_Document passage_
— Start —

No absolute right to march
High-profile solicitors and legal experts joined over 130 people on
the Lower Ormeau Road last weekend for the last of a series of four
conferences aimed at giving a nationalist response to sectarian
parades and the workings of the Parades Commission. An Phoblacht's
Caítlin Doherty was there.
``There is no absolute right to march''. Despite being from different
backgrounds, the conclusions of the panelists at this conference, held
under the banner ``Marching and Sectarianism - Rights and
Responsibilities'', were similar.
After a formal opening by Sinn Féin Deputy Mayor Marie Moore, Ciaran
Harvey, a Belfast-based lawyer, outlined how the European Convention
for Human Rights provides for the right to freedom of assembly and
association. ``However, a number of conditions have to be respected,''
he added. Such conditions are that public safety, health and ``rights
and freedoms of others'' are protected. Harvey also stressed that, ``as
a political animal, the European Union is reluctant to act against
individual states''.
John Gormley from the Lower Ormeau Concerned Community said that ``no
rights are absolute. Any rights are balanced and circumscribed by
other rights.''
Talking about the Ormeau Road, he said ``the community is mature enough
to decide for itself how it wishes to implement its rights to freedom
of expression and assembly. It neither wants to spend its time
marching, nor protesting.
``Our freedom of expression consists of living our daily lives without
suffering sectarian abuse and provocation from a crowd of bigots.
``Our freedom of assembly consists of going about our lives without
being constrained, harassed and imprisoned by the RUC acting as a
private militia for the loyal orders''.

— End —

_Information supplied_
— Start —

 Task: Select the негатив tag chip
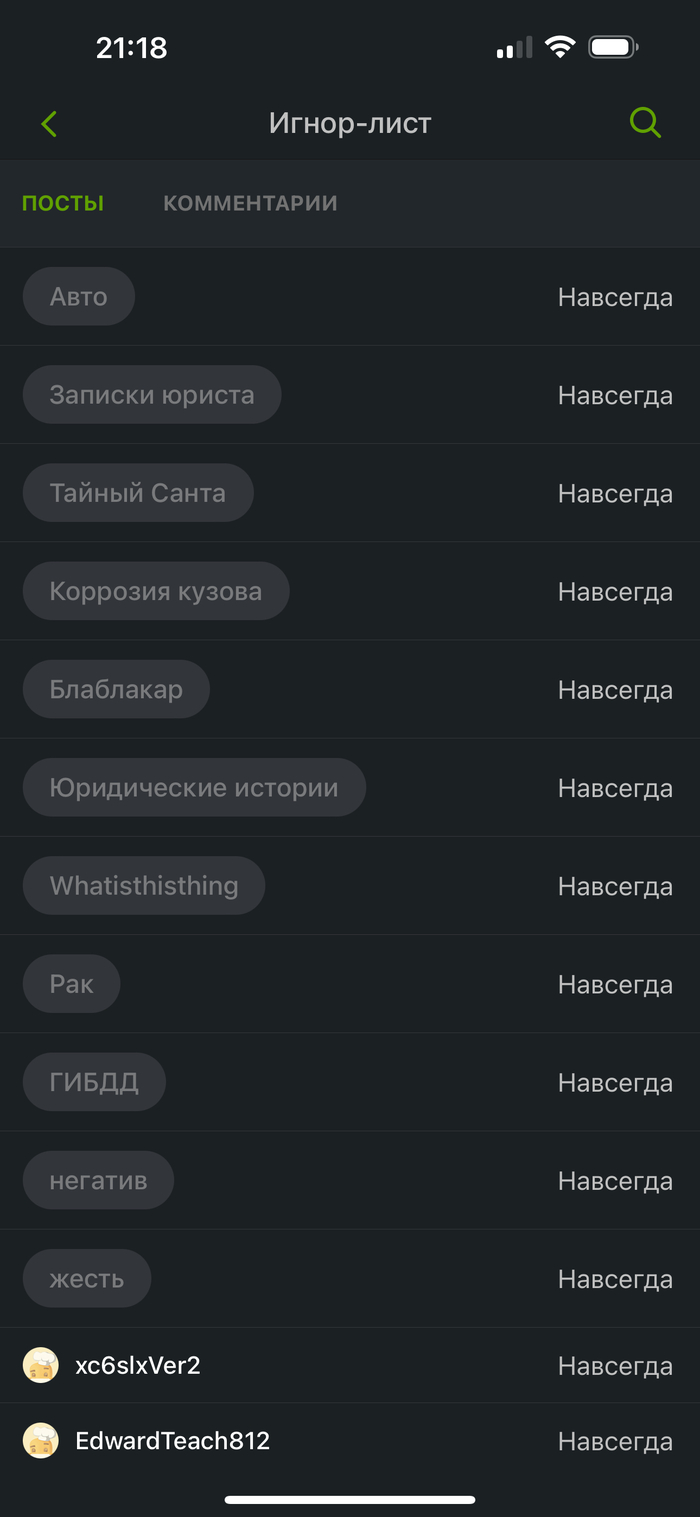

— End —

_Given request_
Transcribe the part of the parades article starting with "John Gormley from" and going on through "the loyal orders''.".

_Result for this exercise_
John Gormley from the Lower Ormeau Concerned Community said that ``no
rights are absolute. Any rights are balanced and circumscribed by
other rights.''
Talking about the Ormeau Road, he said ``the community is mature enough
to decide for itself how it wishes to implement its rights to freedom
of expression and assembly. It neither wants to spend its time
marching, nor protesting.
``Our freedom of expression consists of living our daily lives without
suffering sectarian abuse and provocation from a crowd of bigots.
``Our freedom of assembly consists of going about our lives without
being constrained, harassed and imprisoned by the RUC acting as a
private militia for the loyal orders''.